AVAILABLE RECORDS section start

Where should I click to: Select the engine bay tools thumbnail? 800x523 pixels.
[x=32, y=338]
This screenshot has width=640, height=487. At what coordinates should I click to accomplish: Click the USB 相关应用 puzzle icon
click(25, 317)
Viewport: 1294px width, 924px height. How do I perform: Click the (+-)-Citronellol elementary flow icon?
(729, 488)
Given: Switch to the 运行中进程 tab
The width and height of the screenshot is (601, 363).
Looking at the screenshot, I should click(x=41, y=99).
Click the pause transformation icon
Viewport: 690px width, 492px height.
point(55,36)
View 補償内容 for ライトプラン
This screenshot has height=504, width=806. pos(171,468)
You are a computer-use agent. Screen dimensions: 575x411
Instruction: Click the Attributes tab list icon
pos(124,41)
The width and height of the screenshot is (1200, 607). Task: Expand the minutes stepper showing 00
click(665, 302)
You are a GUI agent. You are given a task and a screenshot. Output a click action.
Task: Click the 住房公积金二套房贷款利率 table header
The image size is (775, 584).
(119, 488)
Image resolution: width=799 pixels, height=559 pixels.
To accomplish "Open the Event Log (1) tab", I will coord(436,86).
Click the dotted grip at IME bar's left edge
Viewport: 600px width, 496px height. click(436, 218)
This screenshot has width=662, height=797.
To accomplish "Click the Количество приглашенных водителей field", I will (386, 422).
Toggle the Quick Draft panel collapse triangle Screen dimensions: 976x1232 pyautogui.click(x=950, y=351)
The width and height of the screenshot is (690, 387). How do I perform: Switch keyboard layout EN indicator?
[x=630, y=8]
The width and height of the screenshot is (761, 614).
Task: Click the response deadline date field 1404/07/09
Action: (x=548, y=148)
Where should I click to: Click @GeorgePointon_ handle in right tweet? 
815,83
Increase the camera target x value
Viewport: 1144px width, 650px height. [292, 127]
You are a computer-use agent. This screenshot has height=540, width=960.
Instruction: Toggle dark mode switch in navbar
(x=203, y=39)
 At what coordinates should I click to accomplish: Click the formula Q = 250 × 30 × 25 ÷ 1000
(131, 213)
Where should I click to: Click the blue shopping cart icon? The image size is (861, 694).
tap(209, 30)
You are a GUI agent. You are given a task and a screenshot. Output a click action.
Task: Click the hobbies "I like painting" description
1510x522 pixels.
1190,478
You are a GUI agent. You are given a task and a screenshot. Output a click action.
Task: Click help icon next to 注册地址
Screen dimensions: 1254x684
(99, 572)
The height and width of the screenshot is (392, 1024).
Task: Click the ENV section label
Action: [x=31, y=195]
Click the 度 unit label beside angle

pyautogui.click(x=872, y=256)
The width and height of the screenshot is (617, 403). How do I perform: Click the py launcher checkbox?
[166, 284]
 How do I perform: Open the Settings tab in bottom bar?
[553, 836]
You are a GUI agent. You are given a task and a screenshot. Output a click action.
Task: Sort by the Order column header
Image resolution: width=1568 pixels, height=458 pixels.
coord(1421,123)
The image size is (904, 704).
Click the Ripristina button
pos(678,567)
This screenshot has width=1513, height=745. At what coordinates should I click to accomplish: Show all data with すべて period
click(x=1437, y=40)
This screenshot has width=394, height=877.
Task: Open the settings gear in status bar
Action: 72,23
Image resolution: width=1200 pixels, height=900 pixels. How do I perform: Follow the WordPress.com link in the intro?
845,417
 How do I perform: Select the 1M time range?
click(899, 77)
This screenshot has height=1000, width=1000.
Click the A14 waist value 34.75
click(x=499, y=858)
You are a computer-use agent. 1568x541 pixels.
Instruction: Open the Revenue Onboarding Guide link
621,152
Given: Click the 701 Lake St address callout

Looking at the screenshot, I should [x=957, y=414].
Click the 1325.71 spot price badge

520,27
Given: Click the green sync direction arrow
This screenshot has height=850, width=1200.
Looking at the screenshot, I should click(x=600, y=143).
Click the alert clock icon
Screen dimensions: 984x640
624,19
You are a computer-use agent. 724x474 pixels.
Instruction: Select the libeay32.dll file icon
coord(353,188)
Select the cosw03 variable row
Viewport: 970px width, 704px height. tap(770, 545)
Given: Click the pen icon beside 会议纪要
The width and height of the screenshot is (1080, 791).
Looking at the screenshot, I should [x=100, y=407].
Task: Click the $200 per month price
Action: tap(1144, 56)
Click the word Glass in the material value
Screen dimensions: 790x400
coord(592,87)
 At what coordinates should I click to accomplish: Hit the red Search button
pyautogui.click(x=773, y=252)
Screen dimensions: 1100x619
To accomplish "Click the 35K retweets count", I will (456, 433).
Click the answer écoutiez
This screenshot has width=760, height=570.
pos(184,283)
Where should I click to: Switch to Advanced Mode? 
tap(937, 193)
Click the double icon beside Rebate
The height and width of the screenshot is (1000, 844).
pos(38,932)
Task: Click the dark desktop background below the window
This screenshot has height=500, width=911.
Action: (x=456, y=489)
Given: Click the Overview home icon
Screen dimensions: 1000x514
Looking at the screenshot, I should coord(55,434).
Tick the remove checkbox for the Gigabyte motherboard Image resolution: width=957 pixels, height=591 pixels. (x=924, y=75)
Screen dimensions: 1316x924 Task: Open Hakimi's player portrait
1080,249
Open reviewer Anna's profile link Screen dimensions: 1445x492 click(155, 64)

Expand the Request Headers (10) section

AVAILABLE RECORDS section end

WHAT NEEDS TO BE DONE: Give the number of lines in the data that contain "computer", with no other words.

ANSWER TO THIS PROBLEM: 4